Capabilities must be belong to one or more (unlocked) roles to be of any use at all. The Capability class defines the following methods to manage membership of roles:
Each capability class must specify a protected method isValid() that can be used by AccessMan to implement verifyCapability. isValid checks whether the capability is (still) valid. Depending on the type of capability that instantiates this method, this may always return true or involve the (re-)entering of a password (if it expired). This method is not accessible form outside the package (so other packages shouldn't/cannot depend on this). This implementation may change in the future.
The ACM currently implements two types of capabilities:
java.lang.Object | +----semper.access.Capability | +----semper.access.SimpleCapability | +----semper.access.PassWordCapability
verifyCapability() will check whether the capability belongs to any unlocked roles, and if so, verify whether the capability is valid. If the capability does not belong to any unlocked roles, the user is prompted to unlock one of these first. If the method is still not a member of any unlocked roles, or if the capability is not valid, verifyCapability returns false; otherwise it returns true.
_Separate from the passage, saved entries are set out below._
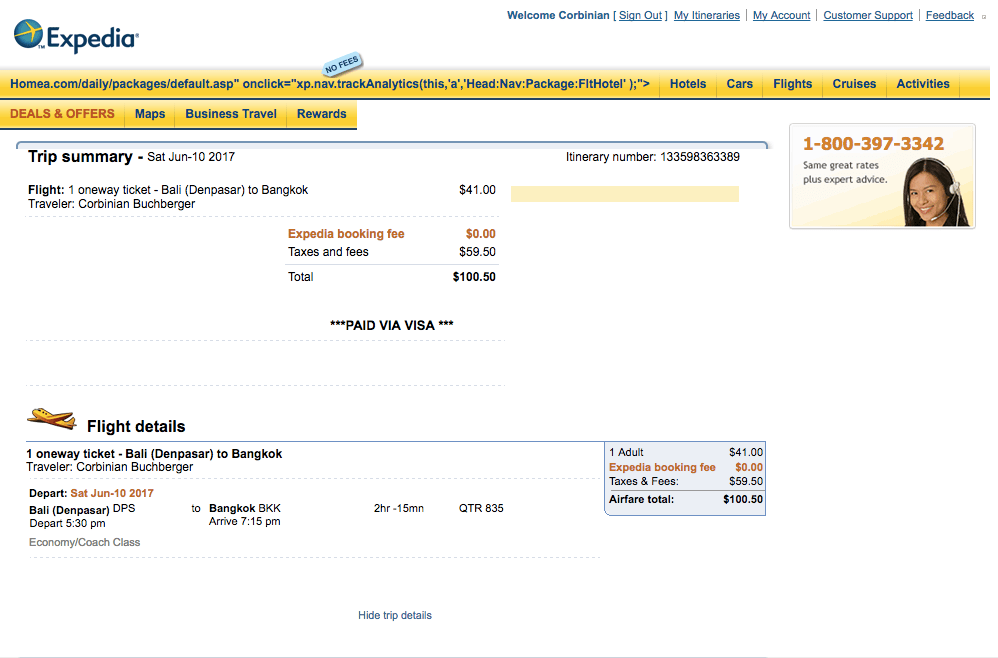Navigate to Business Travel

pos(231,114)
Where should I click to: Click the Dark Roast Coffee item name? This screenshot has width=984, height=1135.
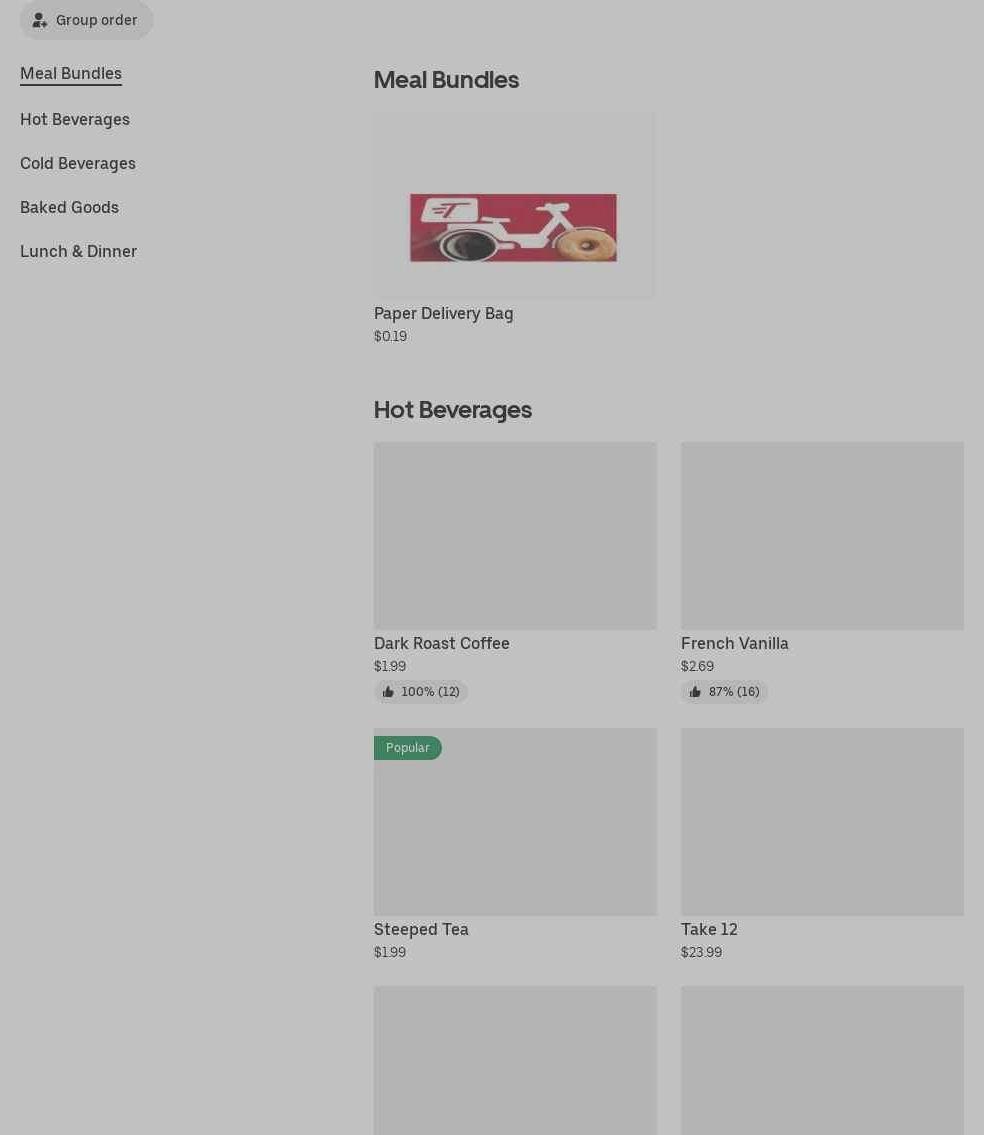pyautogui.click(x=442, y=644)

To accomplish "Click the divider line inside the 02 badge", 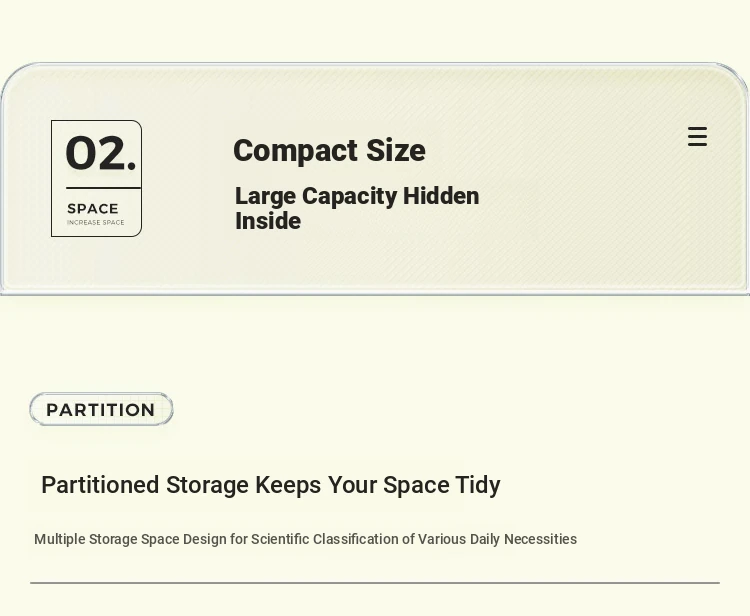I will (103, 188).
verifyCapability is a static, class, method. No objects of class AccessMan need to be instantiated.
unlocked_role = new UnlockedRole("An unlocked role") ; secure_role = new SecureRole("A secure role","SECRET") ; // with password "SECRET"; unencrypted in the current implementation..Next, the manager defines two capabilities associated with the actions.
simple_capa = new SimpleCapability("Allows to say Ni!") ; password_capa = new PassWordCapability("Allows to say Ekki-ekki!","123",10000) ; // with password "123" and a timeout of 10000 milliseconds..And adds them to the roles.
simple_capa.addToRole(secure_role) ; password_capa.addToRole(unlocked_role) ;Now the original actions are guarded with the capabilities using the following piece of code.
if (AccessMan.verifyCapability(password_capa)) System.out.println("-> Ekki-ekki! ") if (AccessMan.verifyCapability(simple_capa)) System.out.println("-> Ni! ")By virtue of the first guard, the user is requested to enter the password for the capability (i.e. "123"). This capability belongs to an unlocked role; therefore the user does not have to unlock any role to enable the first action. To enable the second action, the user must unlock the secure role (i.e. with password "SECRET"). This time, nothing has to be done to make the capability valid, because it is valid by default.